Clinical Manifestations
Most infections with Ascaris lumbricoides are asymptomatic, although moderate to heavy infections may lead to malnutrition and nonspecific gastrointestinal tract symptoms. During the larval migratory phase, an acute transient pneumonitis (Löffler syndrome) associated with fever and marked eosinophilia may occur. Acute intestinal obstruction has been associated with heavy infections. Children are prone to this complication because of the small diameter of the intestinal lumen and their propensity to acquire large worm burdens. Worm migration can cause peritonitis, secondary to intestinal wall perforation, and common bile duct obstruction resulting in biliary colic, cholangitis, or pancreatitis. Adult worms can be stimulated to migrate by stressful conditions (eg, fever, illness, or anesthesia) and by some anthelmintic drugs. A lumbricoides has been found in the appendiceal lumen in patients with acute appendicitis.

Etiology
A lumbricoides is the most prevalent of all human intestinal nematodes (roundworms), with more than 1 billion people infected worldwide.

Epidemiology
Adult worms live in the lumen of the small intestine. Female worms produce approximately 200 000 eggs per day, which are excreted in stool and must incubate in soil for 2 to 3 weeks for an embryo to become infectious. Following ingestion of embryonated eggs, usually from contaminated soil, larvae hatch in the small intestine, penetrate the mucosa, and are transported passively by portal blood to the liver and lungs. After migrating into the airways, larvae ascend through the tracheobronchial tree to the pharynx, are swallowed, and mature into adults in the small intestine. Infection with A lumbricoides is widespread but is most common in the tropics, in areas of poor sanitation, and where human feces are used as fertilizer. If infection is untreated, adult worms can live for 12 to 18 months, resulting in daily fecal excretion of large numbers of ova. Female worms are longer than male worms and can measure 40 cm in length and 6 mm in diameter.
The incubation period (interval between ingestion of eggs and development of egg-laying adults) is approximately 8 weeks.

Diagnostic Tests
Ova can be detected by microscopic examination of stool. Occasionally, patients pass adult worms from the rectum, from the nose after migration through the nares, and from the mouth, usually in vomitus. Adult worms sometimes are detected by computed tomographic scan of the abdomen or by ultrasonographic examination of the biliary tree.

Treatment
Albendazole taken with food in a single dose, mebendazole for 3 days, or ivermectin taken on an empty stomach in a single dose are recommended for Treatment of ascariasis (see Drugs for Parasitic Infections). Although limited data suggest that these drugs are safe in children younger than 2 years of age, the risks and benefits of therapy should be considered before administration. In 1-year-old children, the World Health Organization recommends reducing the albendazole dose to half of that given to older children and adults. Albendazole is not labeled for use for Treatment of ascariasis. Nitazoxanide also is effective against A lumbricoides , although it also is not approved for this indication. Reexamination of stool specimens 2 weeks after therapy to determine whether the worms have been eliminated is helpful for assessing therapy but is not essential.
Conservative management of small bowel obstruction, including nasogastric suction and intravenous fluids, may result in resolution of major symptoms before administration of anthelminthic therapy. Piperazine, which may relieve intestinal obstruction caused by heavy worm burden, is not available in the United States. Surgical intervention occasionally is necessary to relieve intestinal or biliary tract obstruction or for volvulus or peritonitis secondary to perforation. Endoscopic retrograde cholangiopancreatography has been used successfully for extraction of worms from the biliary tree.

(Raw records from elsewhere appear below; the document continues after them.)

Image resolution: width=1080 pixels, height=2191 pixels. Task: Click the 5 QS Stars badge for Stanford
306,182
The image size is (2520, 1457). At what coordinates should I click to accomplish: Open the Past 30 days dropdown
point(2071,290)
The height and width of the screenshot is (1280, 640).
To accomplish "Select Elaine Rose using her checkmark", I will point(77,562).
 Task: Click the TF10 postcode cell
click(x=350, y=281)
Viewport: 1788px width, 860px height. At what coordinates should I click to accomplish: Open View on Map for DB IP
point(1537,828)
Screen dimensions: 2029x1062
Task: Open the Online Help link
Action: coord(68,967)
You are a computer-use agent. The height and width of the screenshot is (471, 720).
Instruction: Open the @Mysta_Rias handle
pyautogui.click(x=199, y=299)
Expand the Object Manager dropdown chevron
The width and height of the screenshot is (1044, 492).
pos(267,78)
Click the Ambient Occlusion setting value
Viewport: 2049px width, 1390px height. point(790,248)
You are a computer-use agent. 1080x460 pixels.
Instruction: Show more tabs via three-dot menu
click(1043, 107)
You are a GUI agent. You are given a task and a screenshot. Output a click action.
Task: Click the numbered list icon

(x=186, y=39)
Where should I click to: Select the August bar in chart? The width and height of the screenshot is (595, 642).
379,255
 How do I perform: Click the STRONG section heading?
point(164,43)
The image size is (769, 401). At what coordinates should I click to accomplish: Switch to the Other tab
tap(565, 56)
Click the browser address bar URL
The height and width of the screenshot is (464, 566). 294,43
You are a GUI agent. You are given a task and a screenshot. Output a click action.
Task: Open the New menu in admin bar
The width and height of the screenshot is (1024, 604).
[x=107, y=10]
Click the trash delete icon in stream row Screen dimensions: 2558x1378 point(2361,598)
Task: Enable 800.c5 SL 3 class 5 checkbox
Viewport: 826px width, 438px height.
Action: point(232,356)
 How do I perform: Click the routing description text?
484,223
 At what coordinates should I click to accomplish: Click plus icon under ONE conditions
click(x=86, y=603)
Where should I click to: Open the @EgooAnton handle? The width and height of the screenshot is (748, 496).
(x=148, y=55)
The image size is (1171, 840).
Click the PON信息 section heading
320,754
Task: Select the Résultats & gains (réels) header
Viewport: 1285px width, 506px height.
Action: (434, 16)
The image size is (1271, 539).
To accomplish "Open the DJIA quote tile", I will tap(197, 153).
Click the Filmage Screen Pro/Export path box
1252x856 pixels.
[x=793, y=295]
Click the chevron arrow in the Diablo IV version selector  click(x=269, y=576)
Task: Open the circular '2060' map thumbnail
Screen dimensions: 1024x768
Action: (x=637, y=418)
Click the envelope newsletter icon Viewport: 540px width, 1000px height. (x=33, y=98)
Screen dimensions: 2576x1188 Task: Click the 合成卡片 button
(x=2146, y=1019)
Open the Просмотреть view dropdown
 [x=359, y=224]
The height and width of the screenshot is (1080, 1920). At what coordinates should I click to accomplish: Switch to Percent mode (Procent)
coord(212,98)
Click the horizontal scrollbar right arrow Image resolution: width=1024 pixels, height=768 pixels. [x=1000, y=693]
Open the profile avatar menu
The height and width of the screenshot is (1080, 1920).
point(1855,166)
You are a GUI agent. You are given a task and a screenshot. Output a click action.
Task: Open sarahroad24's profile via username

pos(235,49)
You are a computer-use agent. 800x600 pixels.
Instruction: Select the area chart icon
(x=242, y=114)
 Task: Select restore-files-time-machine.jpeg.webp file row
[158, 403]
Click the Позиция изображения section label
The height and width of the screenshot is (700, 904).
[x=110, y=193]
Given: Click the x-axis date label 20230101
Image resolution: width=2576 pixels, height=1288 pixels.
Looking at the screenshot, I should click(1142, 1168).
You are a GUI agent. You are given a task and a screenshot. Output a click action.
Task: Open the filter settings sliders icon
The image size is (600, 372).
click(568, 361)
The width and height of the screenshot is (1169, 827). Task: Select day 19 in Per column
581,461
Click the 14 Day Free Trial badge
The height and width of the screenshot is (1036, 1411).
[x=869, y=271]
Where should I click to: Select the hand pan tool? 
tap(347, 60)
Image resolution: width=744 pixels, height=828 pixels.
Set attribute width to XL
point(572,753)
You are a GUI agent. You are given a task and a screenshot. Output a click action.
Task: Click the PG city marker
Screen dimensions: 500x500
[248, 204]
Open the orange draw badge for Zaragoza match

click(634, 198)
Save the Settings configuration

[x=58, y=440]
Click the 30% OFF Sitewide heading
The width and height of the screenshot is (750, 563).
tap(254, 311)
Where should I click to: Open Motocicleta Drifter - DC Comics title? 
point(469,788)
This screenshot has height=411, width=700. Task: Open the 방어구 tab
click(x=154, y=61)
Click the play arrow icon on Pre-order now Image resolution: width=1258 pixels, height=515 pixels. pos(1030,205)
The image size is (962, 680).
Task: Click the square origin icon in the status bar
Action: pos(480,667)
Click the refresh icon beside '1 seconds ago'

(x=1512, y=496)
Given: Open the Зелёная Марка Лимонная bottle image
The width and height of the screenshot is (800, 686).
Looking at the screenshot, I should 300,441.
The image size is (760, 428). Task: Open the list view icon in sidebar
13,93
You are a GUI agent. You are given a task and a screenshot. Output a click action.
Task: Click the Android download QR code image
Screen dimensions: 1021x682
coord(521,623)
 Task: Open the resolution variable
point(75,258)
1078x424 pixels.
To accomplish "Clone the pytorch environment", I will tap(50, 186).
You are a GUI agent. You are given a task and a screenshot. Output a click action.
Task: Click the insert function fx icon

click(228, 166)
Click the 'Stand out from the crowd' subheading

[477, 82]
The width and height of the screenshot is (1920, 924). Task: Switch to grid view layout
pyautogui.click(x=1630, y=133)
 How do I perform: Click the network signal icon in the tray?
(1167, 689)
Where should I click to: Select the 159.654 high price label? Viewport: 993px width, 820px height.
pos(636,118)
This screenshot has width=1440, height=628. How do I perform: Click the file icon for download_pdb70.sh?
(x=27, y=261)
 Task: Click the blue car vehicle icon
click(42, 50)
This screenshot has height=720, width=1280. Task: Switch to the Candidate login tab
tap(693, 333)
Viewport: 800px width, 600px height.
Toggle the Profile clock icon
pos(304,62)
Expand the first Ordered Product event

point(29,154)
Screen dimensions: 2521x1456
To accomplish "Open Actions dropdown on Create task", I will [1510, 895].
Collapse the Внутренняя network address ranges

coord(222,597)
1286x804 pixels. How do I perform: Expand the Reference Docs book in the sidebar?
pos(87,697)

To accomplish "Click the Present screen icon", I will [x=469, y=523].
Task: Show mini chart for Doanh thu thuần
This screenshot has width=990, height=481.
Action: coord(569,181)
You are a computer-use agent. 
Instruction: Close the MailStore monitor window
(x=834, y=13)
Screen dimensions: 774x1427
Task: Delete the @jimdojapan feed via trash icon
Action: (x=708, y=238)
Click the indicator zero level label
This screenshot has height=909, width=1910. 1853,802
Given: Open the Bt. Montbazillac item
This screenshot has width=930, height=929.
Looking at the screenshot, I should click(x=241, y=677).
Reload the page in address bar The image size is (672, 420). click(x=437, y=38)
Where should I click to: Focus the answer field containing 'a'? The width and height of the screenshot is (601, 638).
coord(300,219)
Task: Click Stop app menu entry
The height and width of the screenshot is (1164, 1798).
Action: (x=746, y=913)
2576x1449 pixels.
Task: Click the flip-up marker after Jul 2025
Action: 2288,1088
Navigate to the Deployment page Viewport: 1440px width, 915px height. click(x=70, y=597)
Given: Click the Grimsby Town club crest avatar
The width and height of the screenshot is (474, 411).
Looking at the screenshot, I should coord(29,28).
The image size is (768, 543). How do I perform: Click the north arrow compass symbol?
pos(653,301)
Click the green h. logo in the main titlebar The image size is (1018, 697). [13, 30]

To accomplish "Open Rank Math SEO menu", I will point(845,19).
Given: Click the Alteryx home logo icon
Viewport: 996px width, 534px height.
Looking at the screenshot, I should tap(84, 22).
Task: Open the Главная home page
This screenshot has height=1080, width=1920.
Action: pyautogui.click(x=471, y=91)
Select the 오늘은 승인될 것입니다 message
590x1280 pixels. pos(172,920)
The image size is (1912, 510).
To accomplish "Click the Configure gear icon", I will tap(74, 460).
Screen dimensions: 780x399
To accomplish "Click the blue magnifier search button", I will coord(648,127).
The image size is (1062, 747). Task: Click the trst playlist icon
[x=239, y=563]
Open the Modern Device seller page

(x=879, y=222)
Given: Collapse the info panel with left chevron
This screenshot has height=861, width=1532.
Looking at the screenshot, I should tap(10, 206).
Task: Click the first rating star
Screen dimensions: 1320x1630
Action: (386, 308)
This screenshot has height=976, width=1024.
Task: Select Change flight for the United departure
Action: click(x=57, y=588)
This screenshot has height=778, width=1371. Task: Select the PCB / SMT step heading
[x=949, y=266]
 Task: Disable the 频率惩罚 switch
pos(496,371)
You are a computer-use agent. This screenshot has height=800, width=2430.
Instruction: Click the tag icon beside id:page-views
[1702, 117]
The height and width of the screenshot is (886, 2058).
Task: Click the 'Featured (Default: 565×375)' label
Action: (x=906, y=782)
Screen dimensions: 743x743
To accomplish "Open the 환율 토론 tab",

Isolation of the Hospitalized Patient
Standard precautions are recommended, because there is no direct person-to-person transmission.

Control Measures
Sanitary disposal of human feces stops transmission. Children's play areas should be given special attention. Vegetables cultivated in areas where uncomposted human feces are used as fertilizer must be thoroughly cooked or soaked in a diluted iodine solution before eating. Despite relatively rapid reinfection, frequent deworming of school-aged children may prevent morbidity (nutritional and cognitive deficits) associated with soil-transmitted nematode infections.